• Stated task:
Rewrite the data below with every "Screen dimensions" changed to "Display size" and nothing else altered.

(Data extracted from a collection)
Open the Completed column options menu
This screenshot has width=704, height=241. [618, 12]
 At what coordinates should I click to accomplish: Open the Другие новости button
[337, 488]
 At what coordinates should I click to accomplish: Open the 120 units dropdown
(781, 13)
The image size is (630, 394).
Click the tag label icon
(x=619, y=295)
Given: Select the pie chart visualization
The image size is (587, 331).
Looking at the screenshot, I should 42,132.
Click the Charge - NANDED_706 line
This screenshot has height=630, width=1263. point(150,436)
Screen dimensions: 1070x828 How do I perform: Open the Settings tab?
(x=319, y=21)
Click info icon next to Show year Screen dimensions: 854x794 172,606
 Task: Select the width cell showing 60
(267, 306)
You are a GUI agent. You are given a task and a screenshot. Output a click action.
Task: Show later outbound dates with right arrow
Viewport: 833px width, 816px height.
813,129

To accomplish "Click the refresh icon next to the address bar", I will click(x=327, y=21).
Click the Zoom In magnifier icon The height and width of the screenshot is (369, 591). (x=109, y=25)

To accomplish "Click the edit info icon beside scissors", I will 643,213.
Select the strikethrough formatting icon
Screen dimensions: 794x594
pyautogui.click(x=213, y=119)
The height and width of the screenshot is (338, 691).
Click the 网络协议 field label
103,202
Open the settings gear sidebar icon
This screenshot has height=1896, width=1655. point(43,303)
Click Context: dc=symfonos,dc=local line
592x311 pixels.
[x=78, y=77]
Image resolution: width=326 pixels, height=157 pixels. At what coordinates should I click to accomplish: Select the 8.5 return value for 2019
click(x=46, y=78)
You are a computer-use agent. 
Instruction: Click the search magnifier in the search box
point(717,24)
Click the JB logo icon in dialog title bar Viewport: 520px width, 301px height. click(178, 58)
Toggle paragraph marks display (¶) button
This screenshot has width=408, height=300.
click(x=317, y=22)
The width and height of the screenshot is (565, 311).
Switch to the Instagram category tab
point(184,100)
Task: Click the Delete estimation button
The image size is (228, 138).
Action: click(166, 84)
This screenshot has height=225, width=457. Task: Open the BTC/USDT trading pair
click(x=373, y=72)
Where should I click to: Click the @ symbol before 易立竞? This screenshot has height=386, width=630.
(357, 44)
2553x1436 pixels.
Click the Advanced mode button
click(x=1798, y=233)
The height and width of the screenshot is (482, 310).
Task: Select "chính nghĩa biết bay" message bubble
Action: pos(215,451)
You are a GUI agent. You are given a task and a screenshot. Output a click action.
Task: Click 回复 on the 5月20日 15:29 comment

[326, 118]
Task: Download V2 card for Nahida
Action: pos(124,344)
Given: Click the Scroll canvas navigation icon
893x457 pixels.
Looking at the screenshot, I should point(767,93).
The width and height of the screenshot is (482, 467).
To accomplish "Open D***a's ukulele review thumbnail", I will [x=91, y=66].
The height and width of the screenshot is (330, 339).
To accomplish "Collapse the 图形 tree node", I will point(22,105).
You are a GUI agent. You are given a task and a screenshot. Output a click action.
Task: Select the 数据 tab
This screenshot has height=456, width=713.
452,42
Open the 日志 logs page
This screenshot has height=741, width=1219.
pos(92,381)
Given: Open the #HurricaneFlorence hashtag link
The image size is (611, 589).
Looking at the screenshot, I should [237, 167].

• Finished exercise:
Open the Completed column options menu
This screenshot has width=704, height=241. [618, 12]
 At what coordinates should I click to accomplish: Open the Другие новости button
[337, 488]
 At what coordinates should I click to accomplish: Open the 120 units dropdown
(781, 13)
The image size is (630, 394).
Click the tag label icon
(x=619, y=295)
Given: Select the pie chart visualization
The image size is (587, 331).
Looking at the screenshot, I should 42,132.
Click the Charge - NANDED_706 line
This screenshot has height=630, width=1263. point(150,436)
Display size: 1070x828 How do I perform: Open the Settings tab?
(x=319, y=21)
Click info icon next to Show year Display size: 854x794 172,606
 Task: Select the width cell showing 60
(267, 306)
You are a GUI agent. You are given a task and a screenshot. Output a click action.
Task: Show later outbound dates with right arrow
Viewport: 833px width, 816px height.
813,129

To accomplish "Click the refresh icon next to the address bar", I will click(x=327, y=21).
Click the Zoom In magnifier icon The height and width of the screenshot is (369, 591). (x=109, y=25)

To accomplish "Click the edit info icon beside scissors", I will 643,213.
Select the strikethrough formatting icon
Display size: 794x594
pyautogui.click(x=213, y=119)
The height and width of the screenshot is (338, 691).
Click the 网络协议 field label
103,202
Open the settings gear sidebar icon
This screenshot has height=1896, width=1655. point(43,303)
Click Context: dc=symfonos,dc=local line
592x311 pixels.
[x=78, y=77]
Image resolution: width=326 pixels, height=157 pixels. At what coordinates should I click to accomplish: Select the 8.5 return value for 2019
click(x=46, y=78)
You are a computer-use agent. 
Instruction: Click the search magnifier in the search box
point(717,24)
Click the JB logo icon in dialog title bar Viewport: 520px width, 301px height. click(178, 58)
Toggle paragraph marks display (¶) button
This screenshot has width=408, height=300.
click(x=317, y=22)
The width and height of the screenshot is (565, 311).
Switch to the Instagram category tab
point(184,100)
Task: Click the Delete estimation button
The image size is (228, 138).
Action: click(166, 84)
This screenshot has height=225, width=457. Task: Open the BTC/USDT trading pair
click(x=373, y=72)
Where should I click to: Click the @ symbol before 易立竞? This screenshot has height=386, width=630.
(357, 44)
2553x1436 pixels.
Click the Advanced mode button
click(x=1798, y=233)
The height and width of the screenshot is (482, 310).
Task: Select "chính nghĩa biết bay" message bubble
Action: pos(215,451)
You are a GUI agent. You are given a task and a screenshot. Output a click action.
Task: Click 回复 on the 5月20日 15:29 comment

[326, 118]
Task: Download V2 card for Nahida
Action: pos(124,344)
Given: Click the Scroll canvas navigation icon
893x457 pixels.
Looking at the screenshot, I should point(767,93).
The width and height of the screenshot is (482, 467).
To accomplish "Open D***a's ukulele review thumbnail", I will [x=91, y=66].
The height and width of the screenshot is (330, 339).
To accomplish "Collapse the 图形 tree node", I will point(22,105).
You are a GUI agent. You are given a task and a screenshot. Output a click action.
Task: Select the 数据 tab
This screenshot has height=456, width=713.
452,42
Open the 日志 logs page
This screenshot has height=741, width=1219.
pos(92,381)
Given: Open the #HurricaneFlorence hashtag link
The image size is (611, 589).
Looking at the screenshot, I should [237, 167].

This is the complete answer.